What you will do. Copy, without a single change, each line from the one that holds "Select Hele bredden menu option" to the bottom of the entries below, and drop any pictures.

Data items.
┏━━
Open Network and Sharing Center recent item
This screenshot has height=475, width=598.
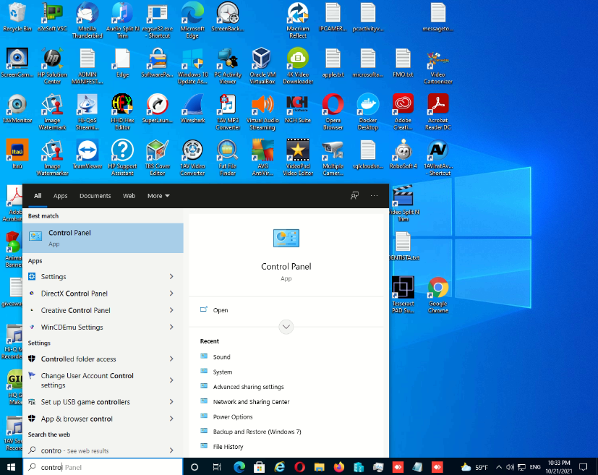251,402
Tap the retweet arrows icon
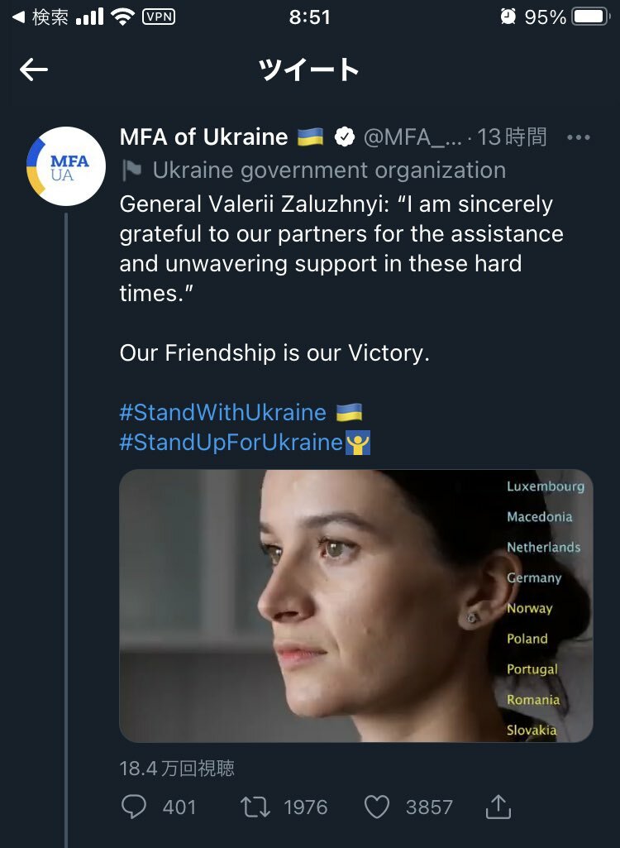The height and width of the screenshot is (848, 620). (255, 807)
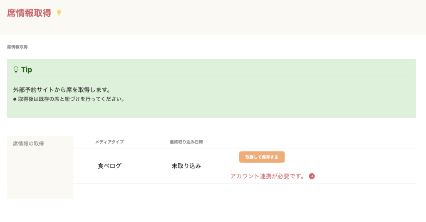
Task: Open the アカウント連携が必要です link
Action: (267, 176)
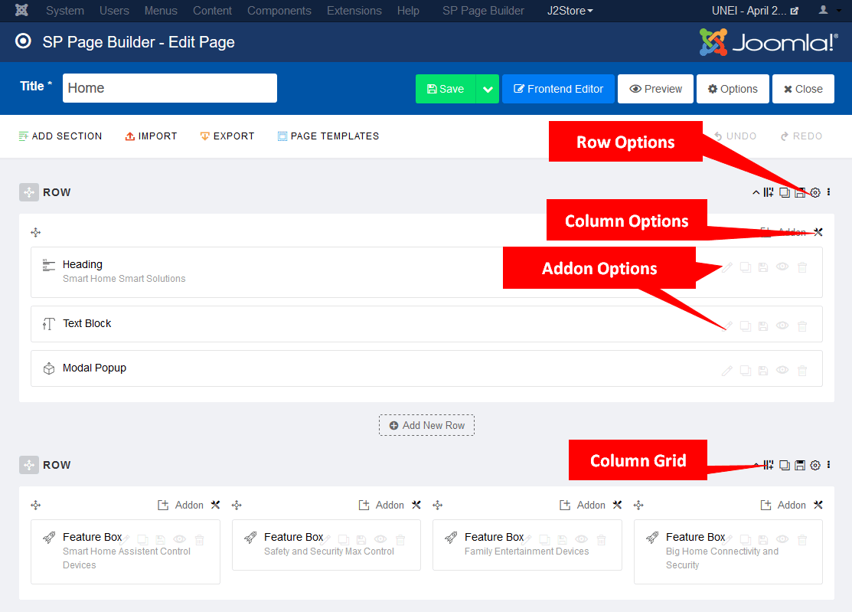Click column grid icon in second row
This screenshot has height=612, width=852.
pyautogui.click(x=769, y=465)
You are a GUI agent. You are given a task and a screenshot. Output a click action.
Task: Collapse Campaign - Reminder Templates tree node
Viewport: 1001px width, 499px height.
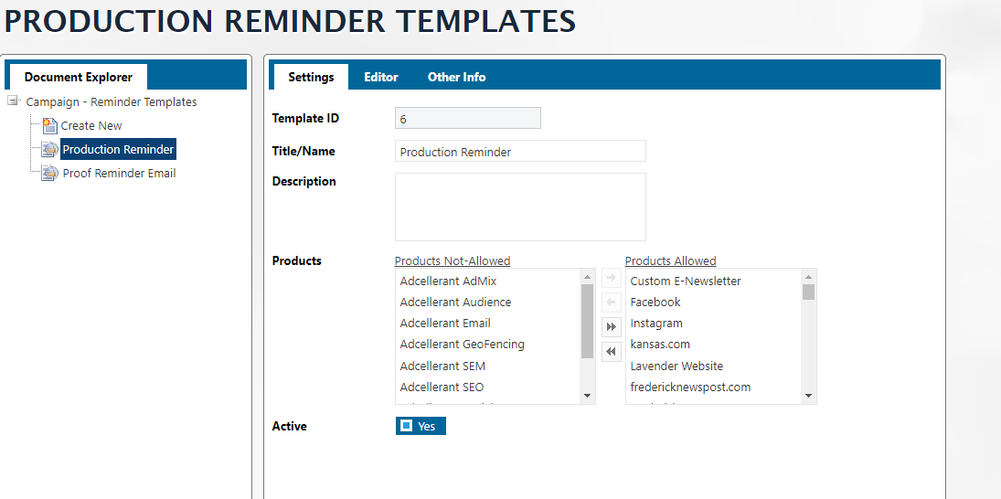click(14, 101)
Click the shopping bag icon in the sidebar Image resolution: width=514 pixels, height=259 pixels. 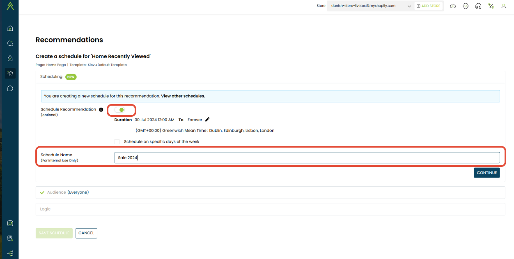click(x=10, y=58)
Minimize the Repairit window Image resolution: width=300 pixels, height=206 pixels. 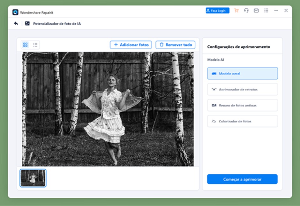[276, 11]
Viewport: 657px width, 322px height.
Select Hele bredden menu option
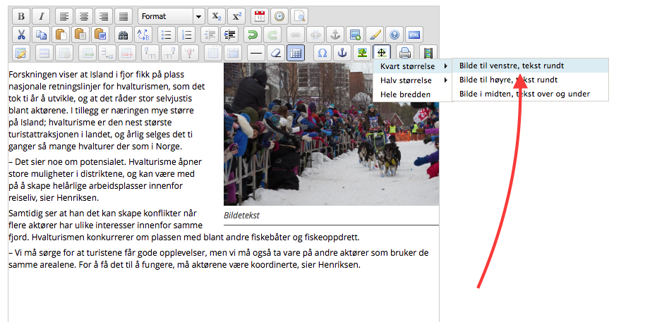(x=405, y=94)
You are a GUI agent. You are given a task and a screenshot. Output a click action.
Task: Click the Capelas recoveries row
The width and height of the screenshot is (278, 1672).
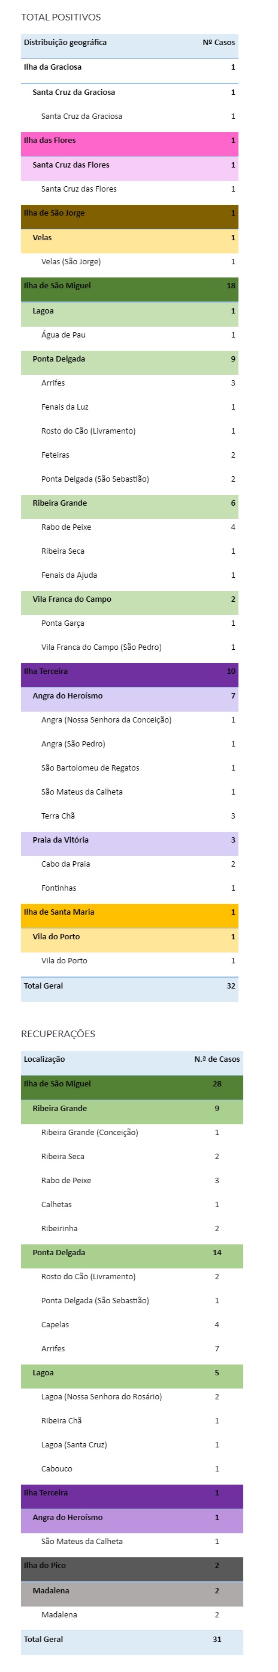tap(132, 1324)
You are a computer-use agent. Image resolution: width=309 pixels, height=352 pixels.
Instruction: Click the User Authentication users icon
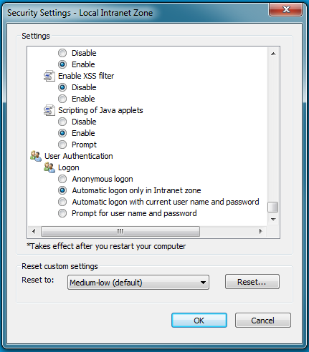(x=36, y=156)
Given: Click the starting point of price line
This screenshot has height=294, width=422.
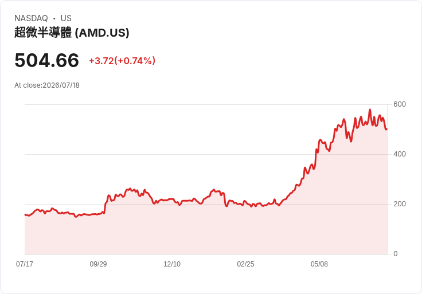Looking at the screenshot, I should point(25,214).
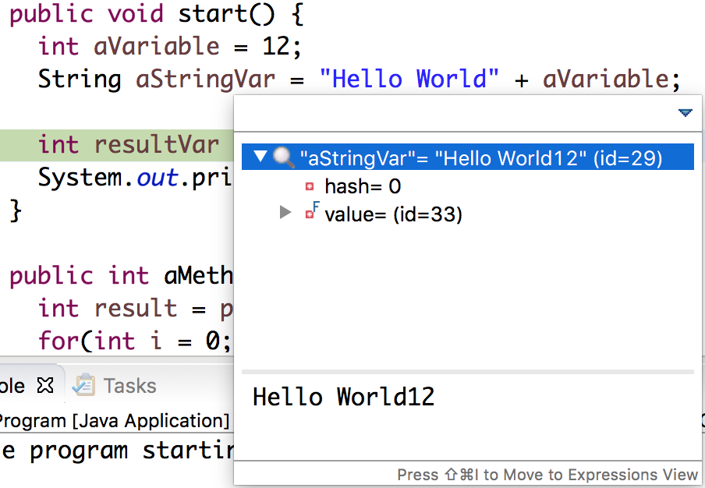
┗━━
Response area.
Select Hele bredden menu option
(x=405, y=94)
You are a GUI agent. You are given a task and a screenshot. Output a click action.
Task: Click the Capelas recoveries row
The width and height of the screenshot is (278, 1672).
tap(132, 1324)
You are a computer-use agent. Image resolution: width=309 pixels, height=352 pixels.
Instruction: Click the User Authentication users icon
(x=36, y=156)
Given: Click the starting point of price line
This screenshot has height=294, width=422.
Looking at the screenshot, I should point(25,214).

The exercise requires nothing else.